*What to produce*
Rewrite the saved entries below, replacing "How do I perform" with "How can I do" wherever it occurs and leaving everything else unchanged.
── Records for this task ──
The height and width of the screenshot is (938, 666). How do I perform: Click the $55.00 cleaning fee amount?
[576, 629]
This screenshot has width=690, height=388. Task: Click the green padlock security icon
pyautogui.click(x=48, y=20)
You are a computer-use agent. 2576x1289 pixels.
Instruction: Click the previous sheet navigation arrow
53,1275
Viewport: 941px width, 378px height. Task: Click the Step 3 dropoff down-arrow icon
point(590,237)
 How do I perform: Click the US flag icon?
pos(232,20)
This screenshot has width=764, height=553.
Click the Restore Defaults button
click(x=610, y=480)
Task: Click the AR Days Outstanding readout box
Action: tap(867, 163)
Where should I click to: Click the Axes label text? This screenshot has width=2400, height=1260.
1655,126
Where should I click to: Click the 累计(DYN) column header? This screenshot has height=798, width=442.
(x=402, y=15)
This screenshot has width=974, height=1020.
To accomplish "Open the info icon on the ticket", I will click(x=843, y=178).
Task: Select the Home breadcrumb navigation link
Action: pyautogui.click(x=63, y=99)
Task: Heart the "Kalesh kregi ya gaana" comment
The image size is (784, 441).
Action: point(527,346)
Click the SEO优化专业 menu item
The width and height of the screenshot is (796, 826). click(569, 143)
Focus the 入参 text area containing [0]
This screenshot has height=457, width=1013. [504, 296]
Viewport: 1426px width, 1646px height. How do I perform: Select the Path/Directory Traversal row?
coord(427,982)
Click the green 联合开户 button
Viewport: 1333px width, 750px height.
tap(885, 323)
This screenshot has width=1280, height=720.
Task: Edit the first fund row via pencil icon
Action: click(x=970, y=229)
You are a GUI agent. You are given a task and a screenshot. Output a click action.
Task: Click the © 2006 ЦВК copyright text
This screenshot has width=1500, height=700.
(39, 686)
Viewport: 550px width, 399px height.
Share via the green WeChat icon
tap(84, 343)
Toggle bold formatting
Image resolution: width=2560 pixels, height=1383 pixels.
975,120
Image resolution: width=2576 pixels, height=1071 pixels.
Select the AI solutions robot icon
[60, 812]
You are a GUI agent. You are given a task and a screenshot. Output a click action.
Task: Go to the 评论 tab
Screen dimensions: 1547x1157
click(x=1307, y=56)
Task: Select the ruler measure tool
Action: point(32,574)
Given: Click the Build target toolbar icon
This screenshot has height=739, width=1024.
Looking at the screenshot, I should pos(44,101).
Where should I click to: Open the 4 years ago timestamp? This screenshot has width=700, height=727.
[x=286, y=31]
───
*Answer to the task*
The height and width of the screenshot is (938, 666). How can I do: Click the $55.00 cleaning fee amount?
[576, 629]
This screenshot has width=690, height=388. Task: Click the green padlock security icon
pyautogui.click(x=48, y=20)
You are a computer-use agent. 2576x1289 pixels.
Instruction: Click the previous sheet navigation arrow
53,1275
Viewport: 941px width, 378px height. Task: Click the Step 3 dropoff down-arrow icon
point(590,237)
 How can I do: Click the US flag icon?
pos(232,20)
This screenshot has width=764, height=553.
Click the Restore Defaults button
click(x=610, y=480)
Task: Click the AR Days Outstanding readout box
Action: tap(867, 163)
Where should I click to: Click the Axes label text? This screenshot has width=2400, height=1260.
1655,126
Where should I click to: Click the 累计(DYN) column header? This screenshot has height=798, width=442.
(x=402, y=15)
This screenshot has width=974, height=1020.
To accomplish "Open the info icon on the ticket", I will click(x=843, y=178).
Task: Select the Home breadcrumb navigation link
Action: pyautogui.click(x=63, y=99)
Task: Heart the "Kalesh kregi ya gaana" comment
The image size is (784, 441).
Action: point(527,346)
Click the SEO优化专业 menu item
The width and height of the screenshot is (796, 826). click(569, 143)
Focus the 入参 text area containing [0]
This screenshot has height=457, width=1013. [504, 296]
Viewport: 1426px width, 1646px height. How can I do: Select the Path/Directory Traversal row?
coord(427,982)
Click the green 联合开户 button
Viewport: 1333px width, 750px height.
tap(885, 323)
This screenshot has width=1280, height=720.
Task: Edit the first fund row via pencil icon
Action: click(x=970, y=229)
You are a GUI agent. You are given a task and a screenshot. Output a click action.
Task: Click the © 2006 ЦВК copyright text
This screenshot has width=1500, height=700.
(39, 686)
Viewport: 550px width, 399px height.
Share via the green WeChat icon
tap(84, 343)
Toggle bold formatting
Image resolution: width=2560 pixels, height=1383 pixels.
975,120
Image resolution: width=2576 pixels, height=1071 pixels.
Select the AI solutions robot icon
[60, 812]
You are a GUI agent. You are given a task and a screenshot. Output a click action.
Task: Go to the 评论 tab
Screen dimensions: 1547x1157
click(x=1307, y=56)
Task: Select the ruler measure tool
Action: point(32,574)
Given: Click the Build target toolbar icon
This screenshot has height=739, width=1024.
Looking at the screenshot, I should pos(44,101).
Where should I click to: Open the 4 years ago timestamp? This screenshot has width=700, height=727.
[x=286, y=31]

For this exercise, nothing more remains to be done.